§ **PASSAGE PROVIDED**:

====

VRAI: Well, and also The Untamed, to both its credit and then sort of a double-edged sword once it has to come back around to the fact that all of them die, gave its female characters a lot more to do than the novel. Yanli, I think, is sort of just this generic too-good-for-this-sinful-earth older sibling, who is the representative of all of Wei Wuxian ruining everything he touches. And Wen Qing is sort of just Wen Ning’s older sister.

DEE: Yeah. Well, the TV show did a lot more with them, so I missed them a lot when they were gone. They’re great! They’re great! Justice for Wen Qing.

But that having been said… No, I really enjoyed this. Honestly, the show… Some of the twists and turns at the end are very fun, even though it’s a little incomprehensible at parts—again, which might be the translation, or it could be that they were just kind of rushing through some plot points. Who knows? People who speak Chinese know! I don’t know. But some of the plot twists towards the end are really fun. So it did pull me back in at the end.

It has some very, very enjoyable villains, and in that way you’re like, “Oh, you suck so bad, but I really enjoy it when you’re on screen because you’re very magnetic” kind of characters. There’s a guy who I nicknamed… his name is Yang, so I nicknamed him the Yang-dere early in the story, like three episodes in.

VRAI: [Chuckles]

DEE: Which, it turned out, was like the best nickname I could have given this guy as the story continued.

VRAI: [crosstalk] I love him so much! He’s the funniest character in the whole series!

====

§ **RECORD EXCERPTS**:
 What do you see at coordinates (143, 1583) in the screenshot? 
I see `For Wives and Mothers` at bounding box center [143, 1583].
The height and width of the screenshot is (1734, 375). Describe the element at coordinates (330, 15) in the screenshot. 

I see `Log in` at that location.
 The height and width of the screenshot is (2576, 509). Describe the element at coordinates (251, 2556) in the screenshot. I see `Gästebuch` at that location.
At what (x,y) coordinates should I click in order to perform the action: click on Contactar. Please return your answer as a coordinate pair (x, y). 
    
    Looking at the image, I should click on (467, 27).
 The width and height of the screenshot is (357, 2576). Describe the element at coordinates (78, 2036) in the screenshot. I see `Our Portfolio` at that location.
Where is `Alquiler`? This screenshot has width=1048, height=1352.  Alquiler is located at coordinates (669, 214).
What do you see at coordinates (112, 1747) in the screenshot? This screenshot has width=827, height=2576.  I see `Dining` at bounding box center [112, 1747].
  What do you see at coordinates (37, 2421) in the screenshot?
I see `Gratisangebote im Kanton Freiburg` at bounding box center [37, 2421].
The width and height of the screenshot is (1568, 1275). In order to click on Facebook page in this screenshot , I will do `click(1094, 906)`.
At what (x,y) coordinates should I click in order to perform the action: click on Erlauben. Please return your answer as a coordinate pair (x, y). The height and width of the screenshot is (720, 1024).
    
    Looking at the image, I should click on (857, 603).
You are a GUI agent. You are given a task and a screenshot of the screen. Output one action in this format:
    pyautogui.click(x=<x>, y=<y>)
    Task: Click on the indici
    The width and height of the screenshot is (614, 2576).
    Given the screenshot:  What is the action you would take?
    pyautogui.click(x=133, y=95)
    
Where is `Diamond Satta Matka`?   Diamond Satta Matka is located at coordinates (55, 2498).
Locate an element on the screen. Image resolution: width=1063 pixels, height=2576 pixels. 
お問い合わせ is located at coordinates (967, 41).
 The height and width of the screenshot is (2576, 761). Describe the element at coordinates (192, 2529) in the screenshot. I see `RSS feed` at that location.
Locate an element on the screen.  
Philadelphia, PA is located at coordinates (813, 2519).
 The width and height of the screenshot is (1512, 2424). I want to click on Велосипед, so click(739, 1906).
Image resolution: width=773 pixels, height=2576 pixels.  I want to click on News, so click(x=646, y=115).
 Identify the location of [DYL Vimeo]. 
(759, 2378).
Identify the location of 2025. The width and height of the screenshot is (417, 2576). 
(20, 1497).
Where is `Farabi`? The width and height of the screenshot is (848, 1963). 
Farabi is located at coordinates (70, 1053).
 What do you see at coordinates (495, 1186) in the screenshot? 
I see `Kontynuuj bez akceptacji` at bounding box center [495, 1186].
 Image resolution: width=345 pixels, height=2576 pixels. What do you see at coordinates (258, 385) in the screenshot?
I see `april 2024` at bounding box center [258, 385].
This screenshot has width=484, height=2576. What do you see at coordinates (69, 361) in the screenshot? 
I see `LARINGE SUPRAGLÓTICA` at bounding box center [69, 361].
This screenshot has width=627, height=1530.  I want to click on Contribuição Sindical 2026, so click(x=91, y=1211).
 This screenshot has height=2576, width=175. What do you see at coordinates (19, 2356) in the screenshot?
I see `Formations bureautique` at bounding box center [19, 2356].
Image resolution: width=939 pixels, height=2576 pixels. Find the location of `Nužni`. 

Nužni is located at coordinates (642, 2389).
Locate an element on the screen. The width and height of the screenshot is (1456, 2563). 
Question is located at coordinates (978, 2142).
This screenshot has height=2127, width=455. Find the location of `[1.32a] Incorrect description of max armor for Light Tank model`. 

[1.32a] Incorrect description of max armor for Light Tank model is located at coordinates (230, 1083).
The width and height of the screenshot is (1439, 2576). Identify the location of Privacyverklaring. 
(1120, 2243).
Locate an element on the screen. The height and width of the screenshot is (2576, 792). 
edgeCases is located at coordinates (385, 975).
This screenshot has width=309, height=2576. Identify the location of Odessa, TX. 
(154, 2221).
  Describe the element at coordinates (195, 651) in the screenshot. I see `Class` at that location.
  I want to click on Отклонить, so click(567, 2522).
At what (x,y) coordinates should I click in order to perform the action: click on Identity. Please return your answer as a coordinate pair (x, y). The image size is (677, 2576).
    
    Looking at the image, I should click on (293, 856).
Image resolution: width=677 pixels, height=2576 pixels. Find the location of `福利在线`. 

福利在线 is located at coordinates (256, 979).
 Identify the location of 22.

====

§ **WHAT YOU WILL DO**: Please print the stretch of the conversation about The Untamed from "It has some" through "the whole series!", word for word. The lines above aren't needed for this.

§ **REPLY TO THE TASK**:
It has some very, very enjoyable villains, and in that way you’re like, “Oh, you suck so bad, but I really enjoy it when you’re on screen because you’re very magnetic” kind of characters. There’s a guy who I nicknamed… his name is Yang, so I nicknamed him the Yang-dere early in the story, like three episodes in.

VRAI: [Chuckles]

DEE: Which, it turned out, was like the best nickname I could have given this guy as the story continued.

VRAI: [crosstalk] I love him so much! He’s the funniest character in the whole series!